VizRank is implemented inside Orange and it can be used with any visualization
method that projects high-dimensional data to points in two dimensional space.
In Orange, we implemented two such visualization methods - scatterplot and radviz. You can use them by starting Orange Canvas (if you installed
Orange, the "Orange Canvas" icon should be on your desktop), selecting Visualize
tab and clicking on one of the buttons that are on the bottom figure encircled. For introductory information on how to use Orange and Orange Canvas please see Orange and Orange Widgets white paper. More details can also be found on Orange web site.
Each of this visualization methods has a button on the lower left edge of
the dialog, named "VizRank optimization dialog" (see the scatterplot example
below). Clicking this button will open the VizRank dialog.
VizRank Dialog
VizRank dialog consists of three tabs:
the Main tab, where user can start the evaluation of projections. The tab shows shows a list of currently evaluated projections, which is sorted by scores assigned by VizRank; the most interesting projections are listed first,
the Settings tab, where you can set the parameters of the VizRank projection evaluation method, and
the Manage & Save tab, where you can modify, save and load the list of evaluated projections.
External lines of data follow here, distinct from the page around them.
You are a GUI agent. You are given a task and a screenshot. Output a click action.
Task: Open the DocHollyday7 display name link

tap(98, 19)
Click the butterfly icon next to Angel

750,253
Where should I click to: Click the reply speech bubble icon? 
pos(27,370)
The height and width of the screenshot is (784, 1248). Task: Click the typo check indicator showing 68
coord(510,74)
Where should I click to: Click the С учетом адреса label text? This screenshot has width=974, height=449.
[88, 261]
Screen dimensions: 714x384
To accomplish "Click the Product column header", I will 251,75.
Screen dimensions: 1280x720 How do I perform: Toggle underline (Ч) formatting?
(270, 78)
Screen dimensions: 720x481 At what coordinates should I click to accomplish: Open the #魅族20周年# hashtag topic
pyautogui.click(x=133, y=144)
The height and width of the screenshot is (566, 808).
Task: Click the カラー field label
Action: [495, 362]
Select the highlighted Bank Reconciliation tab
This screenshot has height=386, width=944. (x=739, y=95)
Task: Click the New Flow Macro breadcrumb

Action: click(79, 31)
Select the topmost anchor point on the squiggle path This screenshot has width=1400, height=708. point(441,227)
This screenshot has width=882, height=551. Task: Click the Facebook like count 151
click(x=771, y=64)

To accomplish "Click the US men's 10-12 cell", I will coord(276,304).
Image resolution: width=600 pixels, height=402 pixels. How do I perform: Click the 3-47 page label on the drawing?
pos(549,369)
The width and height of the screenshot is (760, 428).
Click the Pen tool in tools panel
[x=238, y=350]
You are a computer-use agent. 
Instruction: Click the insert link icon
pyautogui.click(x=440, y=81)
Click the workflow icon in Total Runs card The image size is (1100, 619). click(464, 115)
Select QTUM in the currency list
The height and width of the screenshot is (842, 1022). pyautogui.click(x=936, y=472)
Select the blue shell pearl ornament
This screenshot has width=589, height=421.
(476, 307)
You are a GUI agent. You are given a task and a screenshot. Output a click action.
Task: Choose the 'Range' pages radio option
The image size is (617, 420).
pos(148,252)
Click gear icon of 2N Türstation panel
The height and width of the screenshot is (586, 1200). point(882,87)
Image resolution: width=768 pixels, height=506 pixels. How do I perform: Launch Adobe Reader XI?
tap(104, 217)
Following is a detailed description of each of these tabs.
Main Tab
Projections with exactly/maximum n attributes: this
setting is only shown with radviz vizualization method, as radviz can concurrently
visualize an arbitrary number of attributes. Increasing the number of attributes
n will also increase the time needed to assess projection usefulness
since VizRank will test all possible placements of n visualized
attributes.
Start evaluating projections: pressing this button will start projection
assessment. You can stop projection assessment any time by pressing this
button again.
Projection List: this list box contains the list of
already assessed projections. The list is ordered from the most to the
least interesting projection. Each item in the list box includes information on the VizRank projection's score and the attributes that participate in the projection. Clicking the item in the list will visualize the selected groups of attribute.
Rank, Predicted Accuracy, # Instances: check boxes that determine the details that are presented for each projection in the Projection List . Rank represents the index of the projection in the Projection List, Predicted Accuracy is the estimate of projection usefulness as determined by VizRank and #Instances is the number of data instances in the projection (due to missing values, different attribute subsets can have different number of valid instances).
Settings Tab
Number of neighbors (k): number of neighbors used in
k-nearest neighbor (k-NN) algorithm.
Percent of data used in evaluation: Since the projection
assessment can take a long time when evaluating large data sets (more than
a few thousand examples), we can tell VizRank to use only a subset of the
data to make the assessment faster.
Measure of classification success: a measure that evaluates
prediction success of k-NN classifier on the given projection. Possible values are:
Classification accuracy
Average probability assigned to the correct class
Brier score
For details on this measures see "Evaluating Usefulness of a Projection" section in VizRank method details
Testing Method: an evaluation schema for testing prerformance of a classifier. Possible values are:
Leave one out: this method is the slowest, but most accurate. When predicting class value for an example, all other examples can participate in the prediction.
10 fold cross validation: Data set is separated into 10 folds. When predicting class values for examples in one fold, examples from all other folds can participate in the prediction.
Test on learing set: this method is fastest, but also methodologically incorrect. When predicting class value for an example, the whole data set (including the predicted example) can participate in the prediction.
Heuristics for Attribute Ordering: this is a heuristic, that enables VizRank to first evaluate attribute groups that are most likely to be interesting. For details see "Heuristic" section in VizRank method details.
Manage & Save Tab
Number of concurrently visualized attributes: Items in this list box represent the lengths of attribute groups of projections in Projection List. For scatterplot method the only value in the list box will be "2" (since scatterplot can concurrently visualize only 2 attributes), while for radviz method it can contain any value between 3 and the number of attributes in the data set. Deselecting any of this items in the list box will remove projections with that number of attributes from the Projection List.
Reevaluate shown projections: Reevaluate projections from the Projection List with VizRank's current settings.
Load: Load the list of assessed projections from a file.
Save: Save the current list of assessed projections from Projection List to a file.
Evaluate projection: Assess usefulness of current data projection with VizRank's current settings.
kNN correct:
show k-NN classifier performance on the current projection. Show correctly classified examples as dark points and wrongly classified as white points.
kNN wrong: similar to kNN correct, just that the colors are inverse.
Original: show projection where points are colored using class attribute.